Removing overlaps would have two major uses: as the final stage of a manifold fixing algorithm for non-manifold input meshes, and also as a cleanup after
Warp()
that would take care of produced intersections. Technically it could also replace the Batch Boolean algorithm, but that's not a good idea as it probably won't be as fast.In the paper this library's Boolean algorithm is based on, it makes clear that it only works for two input manifolds, not for removing the self-intersections of a single manifold. The reason is that the paper's method of linking edges can be done independently and still guarantee a manifold result, which is why the algorithm is parallelizable, but examples are given that break this guarantee in the single-manifold case.

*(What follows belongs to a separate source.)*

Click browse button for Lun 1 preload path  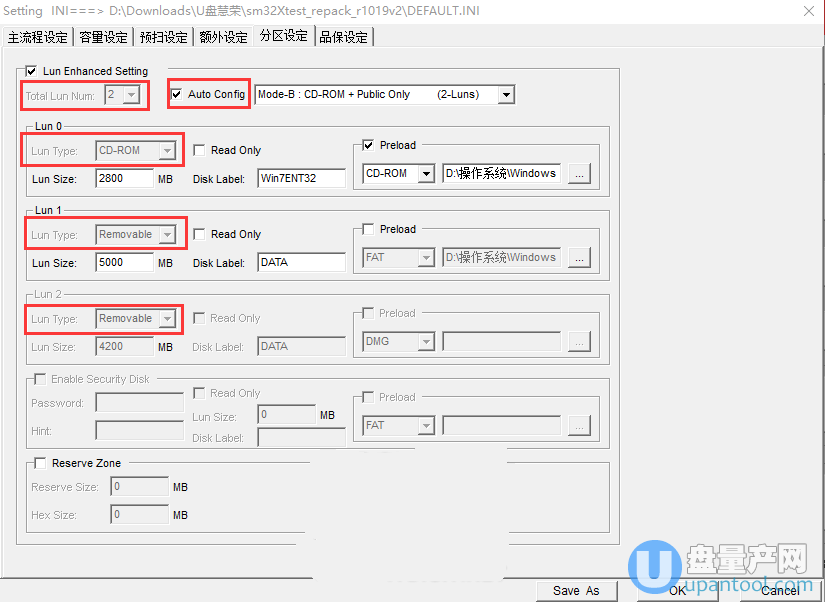coord(580,257)
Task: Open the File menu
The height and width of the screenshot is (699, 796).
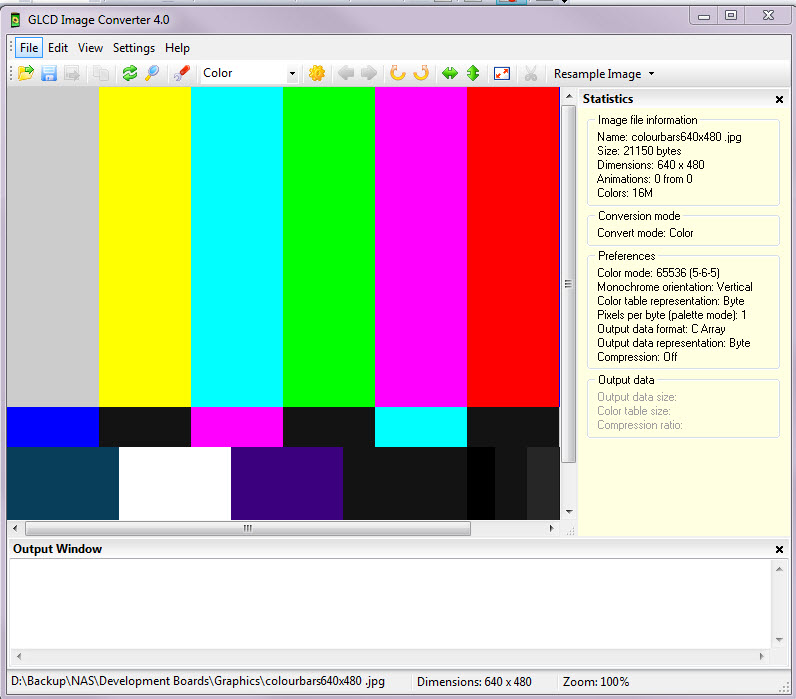Action: coord(28,47)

However, the first half of the Boolean should still work basically the same. The collider will need to be updated so it can automatically skip intersections between a triangle and any edges that share a vertex with it. Then the calculation of intersection points and the winding numbers of vertices can proceed as it currently does, mostly. The verts will check for shadowing with their neighboring triangles, and use their neighbor triangles results to determine which two winding numbers this surface separates. Only verts separating winding 0 and 1 will be kept (strictly-positive fill rule).
The difference is there are a few new vertices that will not be found by these intersections of triangles with edges. These new verts will be the intersection of three non-neighboring triangles, which will be findable because they are also the intersection of three new edges, and this intersection exists if and only if the three new edges share a single set of three triangles as neighbors.
The bigger problem for manifoldness is that previously the new verts on a given partially-retained edge could be paired up arbitrarily (and independently) and still guarantee a manifold result. In the case of these new triple-intersections, that is no longer true - they depend on each other topologically. This means the assembly algorithm cannot be parallelized (that I know of), but by working serially it should be possible to start at an intersection and work our way along each seam, checking any previous neighbor pair-ups and basing the new pair-ups on those to maintain topological consistency.
Additionally, another type of new edge can form, which has only one intersection vert. This is when a manifold is folded, producing an intersection curve that terminates on both ends instead of forming a loop. In the case when a vert opposite the intersected edge (the other vert of either neighboring triangle) is shared with the triangle it is intersecting, then this new edge will go from the intersection vert to this opposite vert.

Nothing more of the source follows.